Tous les voyages com­mencent à Paris et le début du voyage prend forme dans les pre­miers jours où tout prend forme ; quelle valise, soute ou cabine, quel appa­reil pho­to, de quoi prendre des notes, de quoi bou­qui­ner aus­si, des usten­siles aus­si inutiles qu’en­com­brants, tout le pos­sible pour vous détour­ner de l’ob­jet pre­mier et qui ne compte pour rien dans l’af­faire. Ce que je retiens en pre­mier lieu, c’est cette migraine tenace qui m’a empê­ché de m’en­dor­mir dans l’a­vion qui filait vers Dubaï. J’ai tour à tour eu chaud, froid, envie de vomir, envie d’al­ler aux toi­lettes, eu ter­ri­ble­ment soif, au bord de la déshy­dra­ta­tion, chaud, des gouttes de sueur per­lant sur mon front, hypo­gly­cé­mie, voile noir… une angoisse ter­rible qui me susur­rait à l’o­reille que j’é­tais en train de mou­rir à dix-mille mètres quelque part au-des­sus de l’A­ra­bie Saou­dite ou du Golfe Per­sique ; triste fin pour le voya­geur qui n’a même pas atteint Jakar­ta. Encore une fois, j’ar­rive enfin à m’as­sou­pir lorsque l’a­vion amorce sa des­cente en tour­noyant au-des­sus du sable de Dubaï. Un café et un jus d’o­range dans l’aé­ro­port de tran­sit me reviennent à 8 euros. Pour ce prix, je m’a­muse à pen­ser que j’au­rais pu sor­tir prendre un taxi et faire le tour de la ville, his­toire de rater le pro­chain avion… mais je pré­fère ten­ter de me repo­ser en atten­dant, mais la peur de m’en­dor­mir pour de bon et de ne pas pou­voir mon­ter dans l’a­vion pour l’In­do­né­sie me rend ner­veux et ce sont de mau­vais rêves, entre deux som­meils, qui me main­tiennent éveillé, et peut-être en vie aus­si. Je déteste cet aéro­port qui n’est qu’une immense vitrine de luxe, à l’i­mage de la ville et de ces états du Golfe qui ne comptent que sur leur image pour atti­rer un cer­tain type de clien­tèle que je n’ai­me­rais pas croi­ser. Deux cachets ont rai­son de ma migraine et de tout ce qui l’accompagne.

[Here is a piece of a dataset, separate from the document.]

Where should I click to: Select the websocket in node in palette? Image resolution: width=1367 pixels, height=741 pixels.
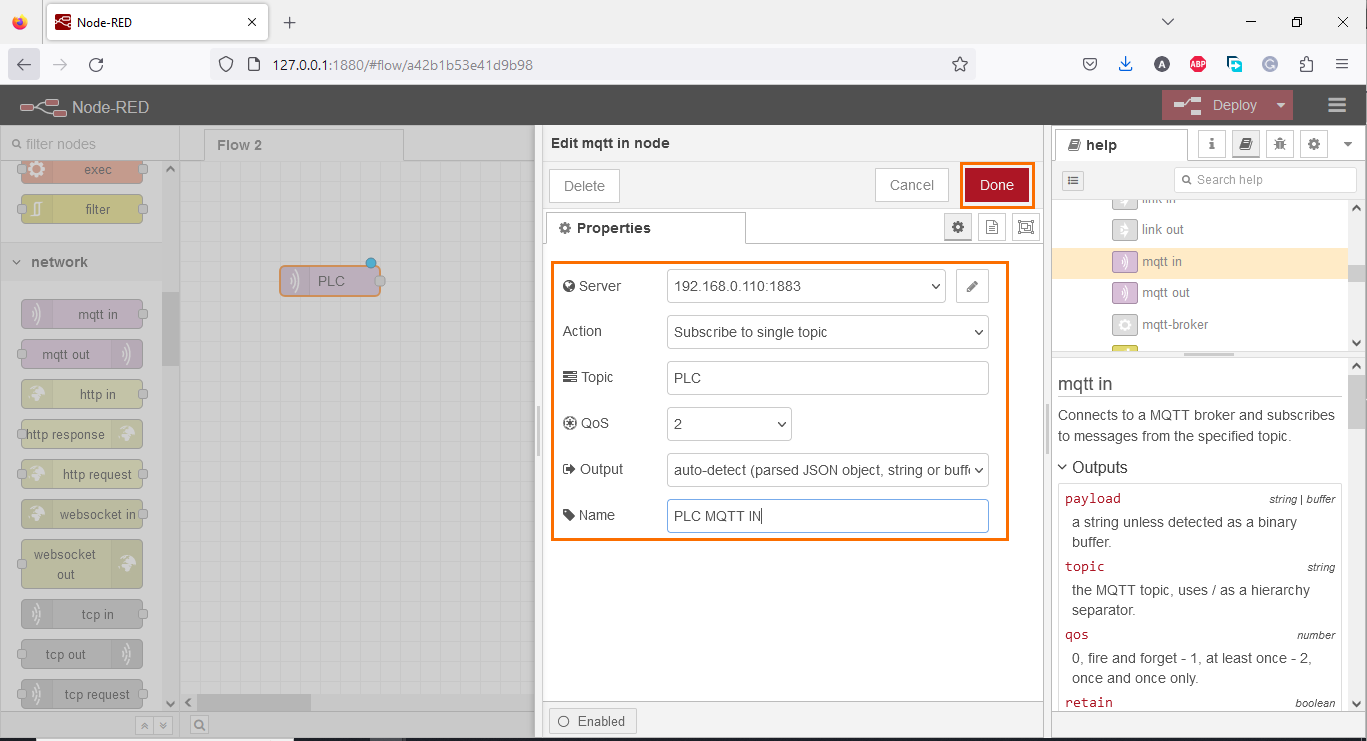click(80, 514)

Indonésie - jour 1 - 04 - Dubaï

Mon escale est ter­mi­née et l’a­vion des­cend enfin sur Jakar­ta dans l’air du soir, avec des trem­ble­ments de satis­fac­tion, ou de ter­reur, sur un tar­mac détrem­pé ; l’a­vion gronde, sup­plie, la grosse bête qu’est l’A380 arrive enfin à se poser en ayant pro­cu­ré quelques belles suées au voya­geur, et peut-être aus­si au per­son­nel navigant.

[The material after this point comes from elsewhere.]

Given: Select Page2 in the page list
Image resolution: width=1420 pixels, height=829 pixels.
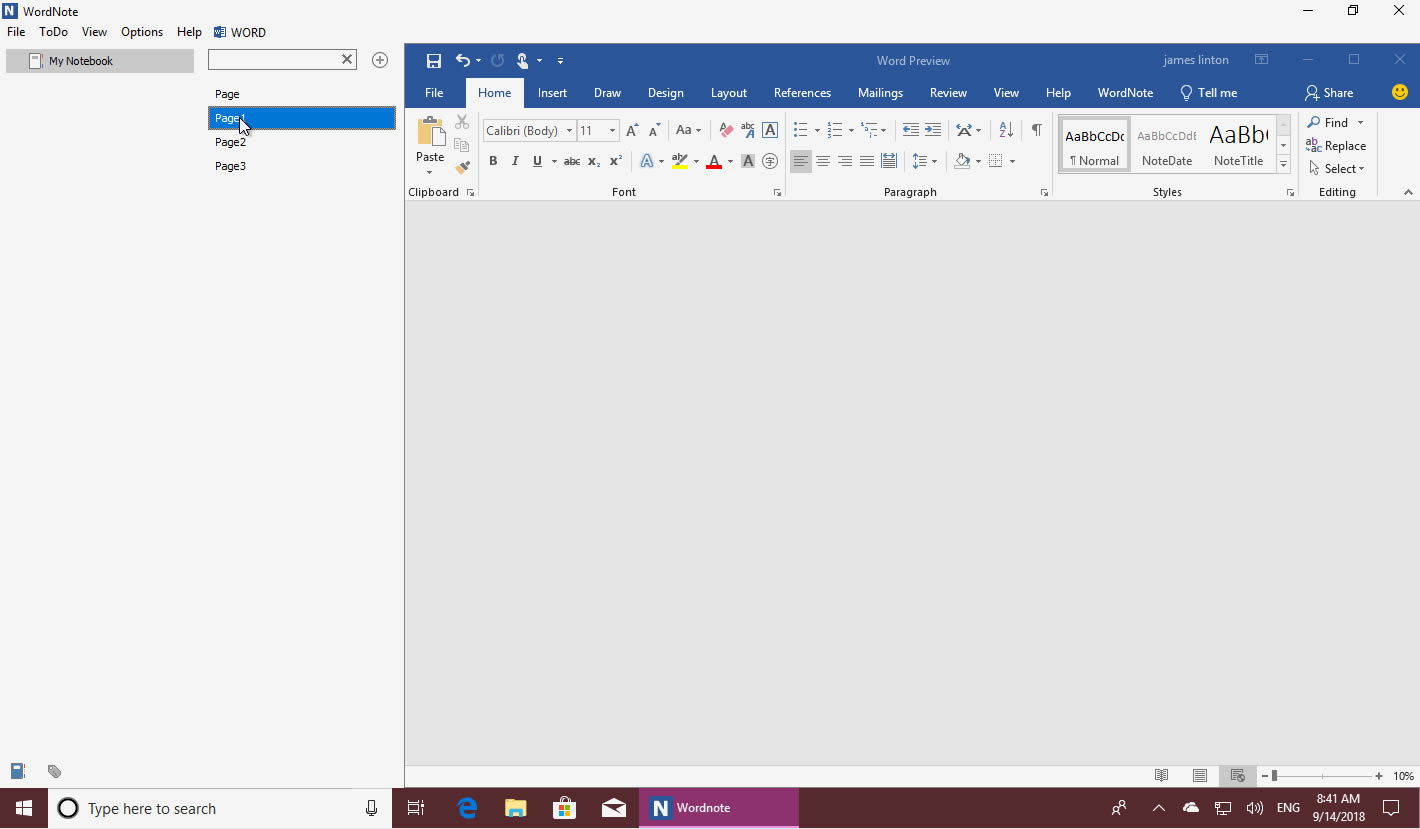Looking at the screenshot, I should pyautogui.click(x=231, y=142).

La pre­mière chose que je fais en arri­vant à Jakar­ta, c’est filer aux toi­lettes pour me chan­ger, pas­ser quelques vête­ments légers ; la cli­ma­ti­sa­tion du ter­mi­nal fonc­tionne bon an mal an et j’ai besoin de me faire absor­ber par l’air ambiant. Je trans­pire non pas de cha­leur mais comme si déjà j’é­tais pris dans les griffes d’un mal sor­dide, une fièvre tro­pi­cale débi­li­tante alors que je ne suis même pas encore sor­ti en ville. Une fois encore, je me trouve en tran­sit. Je n’au­rais pas l’oc­ca­sion de voir Jakar­ta puisque j’at­tends un autre avion pour me rendre à Den­pa­sar, aéro­port de Bali. J’a­vais ima­gi­né qu’en arri­vant le soir à Jakar­ta, je n’au­rais qu’à attendre patiem­ment dans un petit coin de l’aé­ro­port sur des sièges confor­tables que le temps passe en dor­mant un peu sur les sièges confor­tables d’un salon cli­ma­ti­sé ; c’é­tait sans comp­ter que Soe­kar­no-Hat­ta fait figure d’aé­ro­port pro­vin­cial, un tan­ti­net cam­pa­gnard. Rien à voir avec un Suvar­nabhu­mi au mieux de sa forme. Rien ne se passe for­cé­ment comme on l’a­vait imaginé.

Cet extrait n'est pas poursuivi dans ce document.